■ Source document:
[START]

I see this milieu as being a shock to Players. There would be a threshold of "oops, my PC wouldn't really think that." You'd almost have to have a catch-phrase alert when a PC went "off-wire" from the milieu assumptions. (A minor in-game helpful poke from other Players, "hey, think again, you're off-wire.")
Pretty cool.
Posted by: Arref at Apr 15, 2006 9:29:43 AM
Sounds like an interesting setting.
It's a bit of a lot to digest for me, though.
What kind of adventure hooks would work for it?
Posted by: Vaxalon at Apr 15, 2006 10:01:59 AM
Vaxalon: You make up scenarios the usual way: make up characters, and then figure out problems that they have which put them into irreconcilable conflict, yadda yadda yadda -- you know the drill perfectly by now. The science fiction happens because when the players make the characters take dramatic action, we will find that the choices they face and the consequences of those choices are very different than in the present.
Arref: yes, I think this is why high-complexity settings work best as collaborative enterprises -- everybody can participate in keeping things coherent. (The Ennead's Known World is probably one of the limit points of this kind of process.)
This setting document is probably a little too big to be a good starting point, actually, because it has put too much stuff in my hands as the originator (which tends to make me an authority). If I ran a game using it, I'd just cut section 2 altogether and start all the stuff there fresh.
Posted by: Neel Krishnaswami at Apr 15, 2006 12:06:36 PM
This is, conceptually, a lot closer to Futurama then I thought at first glance.
Posted by: Jeffwik at Apr 15, 2006 12:39:41 PM
I like this, but I'm not sure it's "This Is Not Utopia" enough. Something more has to be wrong with living here!
I'm also skeptical that things would work out to remove mind-numbing work, because such evolution has always been predicted and yet never come around. Do less-successful people simply get uplifted to a higher ability, or do they go on the Dole? (I'm reminded of "Beggers in Spain", now...)
Posted by: Dev Purkayastha at Apr 15, 2006 2:22:23 PM
Dev: In Futurama, there is still an underclass, working poor, drifters, hobos, etc., but they're robots. Which (according to the commentaries on the Futurama DVDs) is deliberate. The economic structures are the same, but the base of the (larger than it used to be) pyramid is robotic.
I'm sticking with Futurama on this one. There are some differences, but there are more similarities. It certainly sounds more like Futurama than any other sci-fi franchise I've read/seen.

[END]

■ List of tasks:
• a. Rewrite the comment thread from "Arref: yes, I" through "with living here!", changing "collaborative" to "cooperative".
• b. Continue the comment thread about the science fiction game setting from where it stops.

■ Available data:
[START]

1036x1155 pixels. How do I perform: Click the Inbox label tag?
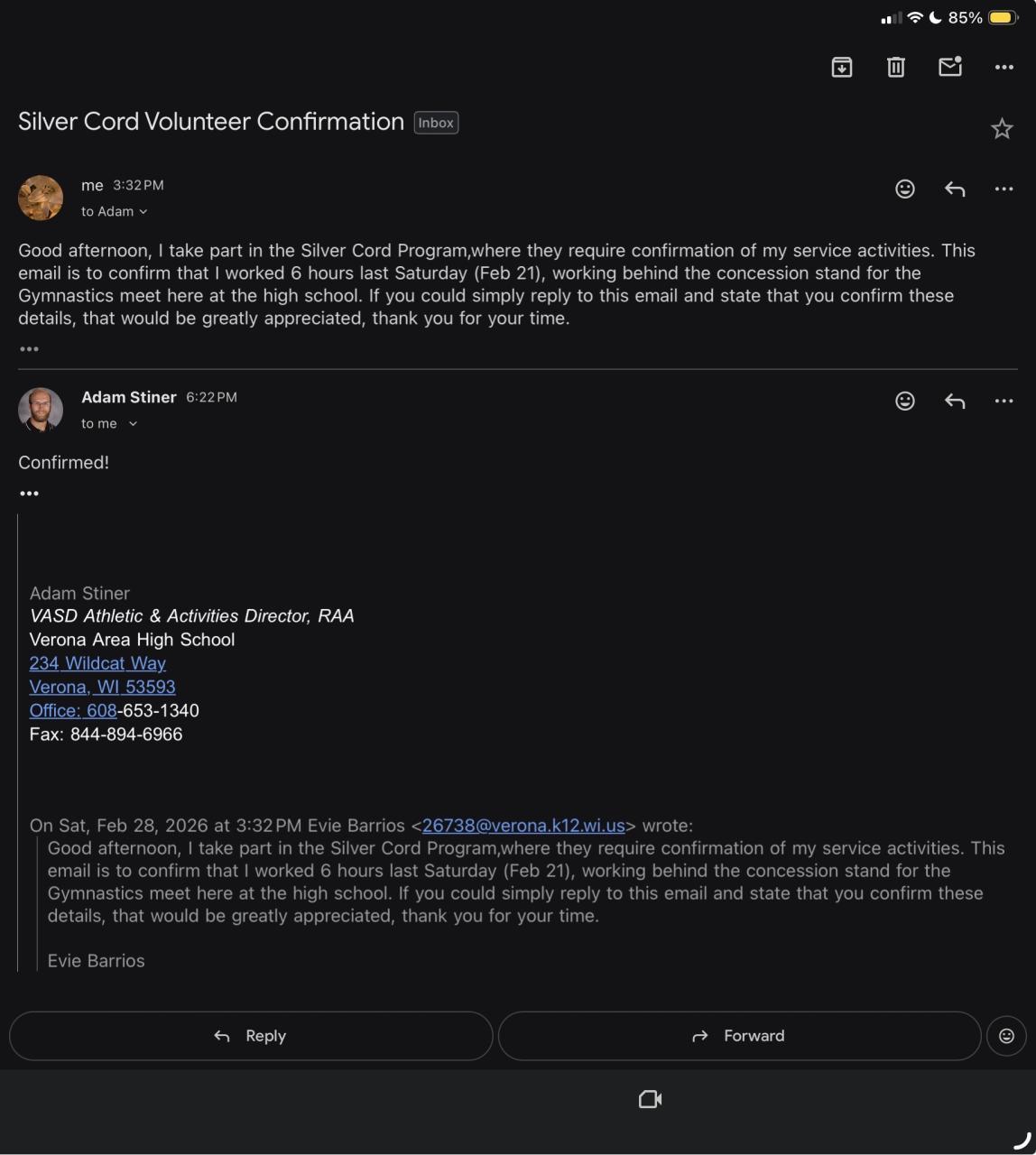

[END]

■ Answers to the exercises:
• a.
Arref: yes, I think this is why high-complexity settings work best as cooperative enterprises -- everybody can participate in keeping things coherent. (The Ennead's Known World is probably one of the limit points of this kind of process.)
This setting document is probably a little too big to be a good starting point, actually, because it has put too much stuff in my hands as the originator (which tends to make me an authority). If I ran a game using it, I'd just cut section 2 altogether and start all the stuff there fresh.
Posted by: Neel Krishnaswami at Apr 15, 2006 12:06:36 PM
This is, conceptually, a lot closer to Futurama then I thought at first glance.
Posted by: Jeffwik at Apr 15, 2006 12:39:41 PM
I like this, but I'm not sure it's "This Is Not Utopia" enough. Something more has to be wrong with living here!

• b.
Posted by: Jeffwik at Apr 15, 2006 4:10:31 PM
I think The Three Musketeers is read with idealism. I think it was written with neither idealism or cynicism; IME, when French novelists write aristocrats they do so with a finesse that virtually all Americans lack when considering aristocracy -- they seem to acknowledge the glamour of aristocracy as well as the villiany of the entire class with a matter-of-factness born, I suspect, of their long history with absolutist monarchies. That to the French mindset there is a simple acknowledgement that all aristocrats were sexy, glamour, powerful and just the most rotten sonsofbitched imaginable.
Posted by: Chris Bradley at Apr 16, 2006 11:02:54 AM
Hi Chris, I think there's a lot of truth in what you're saying, because this is the Internet, I can't agree with you completely. :)
I'm thinking of this bit near the start of Twenty Years After where the musketeers re-unite, learn that they are in different political camps, and after some intrigue and tense negotiation just barely overcome their mutual suspicion and promise not to murder one another. Dumas's narrator then waxes rhapsodic about this episode as great victory of humanity and friendship. That's what I mean by a strange mixture of idealism and cynicism; it's cynical to suppose that it's normal for old friends to murder each other for political gain, and it's idealistic because -- well, they didn't murder each other.
Posted by: Neel Krishnaswami at Apr 16, 2006 11:21:02 AM
And to discuss the issue, hehe, I think Dev is right. In my own games, I don't try to make a very futuristic science-fiction setting because, yeah, things WILL be better. They'll be a LOT better. I mean, just radically, over-the-top better (just like the modern world is radically, over-the-top better than yesteryear). In a world with more wealth, with more justice, with more fairness, with more justice . . . er, what are the players gonna do?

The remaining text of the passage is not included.